In 1992, the General Assembly approved KRS 157.350 requiring the commissioner or KBE board to “give preference to the best interest of the individual child” when deciding appeals by parents caught in transfer controversies.

Some education officials say the law is not clear. “Whose best interest are we talking about here?” asked KBE board member Helen Mountjoy in an article published by the Kentucky School Boards Association.

But former Rep. Roger Noe, a Harlan Democrat who chaired the House Education Committee from 1985 to 1992, said legislators clearly intended for the law to apply to the child who is directly involved in an appeal.

“If a district – whether county or independent – is not performing to parents’ expectations, the parents should be allowed to transfer their children to a better district,” said Noe, who wrote the original legislation.

That policymakers felt compelled to include the language – “the best interest of the individual child” – reveals their original intent. When a school fails to educate a child, the needs of other children, teachers and administrators should be secondary.

Nevertheless, some education officials claim that such policy harms children whose parents don’t request a transfer. This doesn’t make sense.

If a sick patient leaves one hospital for another, this action signals something is wrong. Only to the extent the problem that caused the transfer is not resolved does a departure harm remaining patients. For a hospital to deny such a transfer masks the problem and endangers the remaining patients. Why should a school transfer be any different?

Noe said that when parents can choose to transfer their children to a better-performing district, it’s an effective policy for both students who transfer and those who don’t.

“Giving parents that option applies a certain amount of appropriate pressure to schools to either improve or risk losing even more students,” he said.

That’s the kind of wisdom needed to reach the next level of effective education reform in Kentucky.

Of course, those entrenched in protecting the status quo don’t see it that way.
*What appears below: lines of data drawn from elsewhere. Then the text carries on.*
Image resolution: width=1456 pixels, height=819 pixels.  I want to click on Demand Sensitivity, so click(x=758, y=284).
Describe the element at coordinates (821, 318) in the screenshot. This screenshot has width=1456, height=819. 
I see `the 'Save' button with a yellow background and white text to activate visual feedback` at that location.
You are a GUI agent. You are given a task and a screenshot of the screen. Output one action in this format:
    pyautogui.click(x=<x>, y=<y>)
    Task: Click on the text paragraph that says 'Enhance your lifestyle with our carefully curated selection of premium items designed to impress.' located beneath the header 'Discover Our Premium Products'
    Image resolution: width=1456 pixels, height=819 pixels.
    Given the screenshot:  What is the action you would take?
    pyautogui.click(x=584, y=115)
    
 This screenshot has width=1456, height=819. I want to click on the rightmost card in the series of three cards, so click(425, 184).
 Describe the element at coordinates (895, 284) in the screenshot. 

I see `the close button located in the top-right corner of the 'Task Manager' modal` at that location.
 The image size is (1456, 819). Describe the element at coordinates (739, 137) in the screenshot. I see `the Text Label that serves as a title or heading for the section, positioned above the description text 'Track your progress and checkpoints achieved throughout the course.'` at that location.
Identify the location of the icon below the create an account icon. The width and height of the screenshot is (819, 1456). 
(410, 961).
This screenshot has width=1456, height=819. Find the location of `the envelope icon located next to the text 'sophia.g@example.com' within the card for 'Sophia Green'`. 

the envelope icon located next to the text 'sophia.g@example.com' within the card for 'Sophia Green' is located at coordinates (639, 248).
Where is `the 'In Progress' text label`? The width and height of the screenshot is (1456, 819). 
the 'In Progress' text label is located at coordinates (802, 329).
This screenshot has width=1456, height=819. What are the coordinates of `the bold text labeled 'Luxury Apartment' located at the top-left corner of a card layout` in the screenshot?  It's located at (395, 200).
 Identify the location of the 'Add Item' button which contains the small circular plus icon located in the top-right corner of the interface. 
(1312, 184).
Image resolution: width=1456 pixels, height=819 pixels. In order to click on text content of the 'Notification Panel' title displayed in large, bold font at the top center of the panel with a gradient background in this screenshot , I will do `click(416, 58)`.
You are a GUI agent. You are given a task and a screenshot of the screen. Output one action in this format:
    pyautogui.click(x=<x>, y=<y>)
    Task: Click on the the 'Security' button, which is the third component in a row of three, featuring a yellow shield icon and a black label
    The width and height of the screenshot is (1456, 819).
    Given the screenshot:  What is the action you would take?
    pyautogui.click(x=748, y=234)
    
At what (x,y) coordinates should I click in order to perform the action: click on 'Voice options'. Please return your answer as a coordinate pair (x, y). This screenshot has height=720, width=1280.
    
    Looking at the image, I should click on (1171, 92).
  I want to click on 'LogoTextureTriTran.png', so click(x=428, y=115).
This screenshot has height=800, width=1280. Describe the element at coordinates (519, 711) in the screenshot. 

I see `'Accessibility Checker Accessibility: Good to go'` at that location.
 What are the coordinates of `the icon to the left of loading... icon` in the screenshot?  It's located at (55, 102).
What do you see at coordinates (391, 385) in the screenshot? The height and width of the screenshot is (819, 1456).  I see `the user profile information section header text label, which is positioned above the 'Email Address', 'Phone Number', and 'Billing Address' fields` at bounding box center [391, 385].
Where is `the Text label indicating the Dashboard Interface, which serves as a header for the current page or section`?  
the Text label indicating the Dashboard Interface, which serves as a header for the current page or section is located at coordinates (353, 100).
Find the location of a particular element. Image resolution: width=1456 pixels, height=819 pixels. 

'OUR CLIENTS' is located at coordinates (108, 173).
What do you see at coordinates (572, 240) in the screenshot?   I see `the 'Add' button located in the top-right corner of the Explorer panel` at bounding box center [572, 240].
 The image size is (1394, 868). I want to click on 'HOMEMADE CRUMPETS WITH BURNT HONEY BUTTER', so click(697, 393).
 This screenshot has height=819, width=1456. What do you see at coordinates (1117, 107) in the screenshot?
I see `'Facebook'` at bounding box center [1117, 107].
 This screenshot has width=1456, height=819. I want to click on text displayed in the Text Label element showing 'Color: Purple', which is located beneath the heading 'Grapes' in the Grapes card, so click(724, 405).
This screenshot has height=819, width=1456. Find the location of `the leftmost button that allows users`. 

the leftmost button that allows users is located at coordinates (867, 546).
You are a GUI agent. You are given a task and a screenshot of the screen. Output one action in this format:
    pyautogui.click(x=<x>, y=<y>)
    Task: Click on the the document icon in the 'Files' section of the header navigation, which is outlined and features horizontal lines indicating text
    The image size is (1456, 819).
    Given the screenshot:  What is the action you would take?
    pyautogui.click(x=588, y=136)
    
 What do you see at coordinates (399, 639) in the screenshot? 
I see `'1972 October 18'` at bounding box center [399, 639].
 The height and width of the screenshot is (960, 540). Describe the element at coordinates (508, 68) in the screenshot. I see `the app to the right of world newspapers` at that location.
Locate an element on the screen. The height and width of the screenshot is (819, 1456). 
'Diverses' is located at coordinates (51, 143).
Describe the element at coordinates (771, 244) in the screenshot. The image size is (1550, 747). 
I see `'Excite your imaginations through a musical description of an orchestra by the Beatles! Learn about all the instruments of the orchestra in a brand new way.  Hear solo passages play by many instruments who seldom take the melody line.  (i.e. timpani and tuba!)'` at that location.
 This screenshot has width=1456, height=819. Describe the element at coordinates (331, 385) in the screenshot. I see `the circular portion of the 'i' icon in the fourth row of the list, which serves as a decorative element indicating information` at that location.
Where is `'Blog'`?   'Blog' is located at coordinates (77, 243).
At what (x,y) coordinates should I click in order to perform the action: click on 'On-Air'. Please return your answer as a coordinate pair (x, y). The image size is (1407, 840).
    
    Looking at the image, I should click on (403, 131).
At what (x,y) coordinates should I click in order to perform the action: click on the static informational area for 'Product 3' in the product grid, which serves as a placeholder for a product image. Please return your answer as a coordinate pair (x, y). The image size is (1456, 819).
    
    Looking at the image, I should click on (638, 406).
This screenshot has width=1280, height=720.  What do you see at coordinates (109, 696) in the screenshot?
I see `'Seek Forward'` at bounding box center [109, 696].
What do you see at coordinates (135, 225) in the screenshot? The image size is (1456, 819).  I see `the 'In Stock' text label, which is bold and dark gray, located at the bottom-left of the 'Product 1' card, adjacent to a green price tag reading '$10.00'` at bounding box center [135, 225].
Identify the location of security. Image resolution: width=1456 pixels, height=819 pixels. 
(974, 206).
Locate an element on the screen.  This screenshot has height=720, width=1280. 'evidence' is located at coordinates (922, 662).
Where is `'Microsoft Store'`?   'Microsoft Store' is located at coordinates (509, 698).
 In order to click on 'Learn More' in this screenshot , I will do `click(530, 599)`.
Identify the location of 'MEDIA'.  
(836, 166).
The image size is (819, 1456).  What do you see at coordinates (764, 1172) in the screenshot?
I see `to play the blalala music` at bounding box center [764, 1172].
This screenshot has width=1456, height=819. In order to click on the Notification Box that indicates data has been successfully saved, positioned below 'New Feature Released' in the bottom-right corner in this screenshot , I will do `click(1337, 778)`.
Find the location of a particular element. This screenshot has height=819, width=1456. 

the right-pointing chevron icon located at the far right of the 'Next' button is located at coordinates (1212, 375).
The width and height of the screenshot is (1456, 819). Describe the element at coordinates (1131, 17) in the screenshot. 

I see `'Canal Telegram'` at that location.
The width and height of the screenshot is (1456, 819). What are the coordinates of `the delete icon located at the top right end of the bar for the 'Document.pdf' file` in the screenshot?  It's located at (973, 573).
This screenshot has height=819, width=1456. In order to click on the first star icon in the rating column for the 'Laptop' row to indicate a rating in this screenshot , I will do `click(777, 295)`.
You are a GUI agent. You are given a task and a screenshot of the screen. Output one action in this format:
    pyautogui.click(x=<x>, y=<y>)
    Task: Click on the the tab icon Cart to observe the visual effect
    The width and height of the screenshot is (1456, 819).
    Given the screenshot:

Mountjoy suggests that parents are not capable of exercising sound judgment when requesting to transfer their children to better schools.

“Is it enough for parents to come in and swear up and down that this is the best placement for their kids?” Mountjoy asked. “Certainly” should be the answer of every education leader and parent who cares about our children’s future.

That Mountjoy would even raise this question offers more evidence that it’s parents – not education do-gooders – who should decide the future of Kentucky’s children.

Jim Waters is Director of Policy and Communications for the Bluegrass Institute (www.bipps.org),
Kentucky’s only free-market think tank.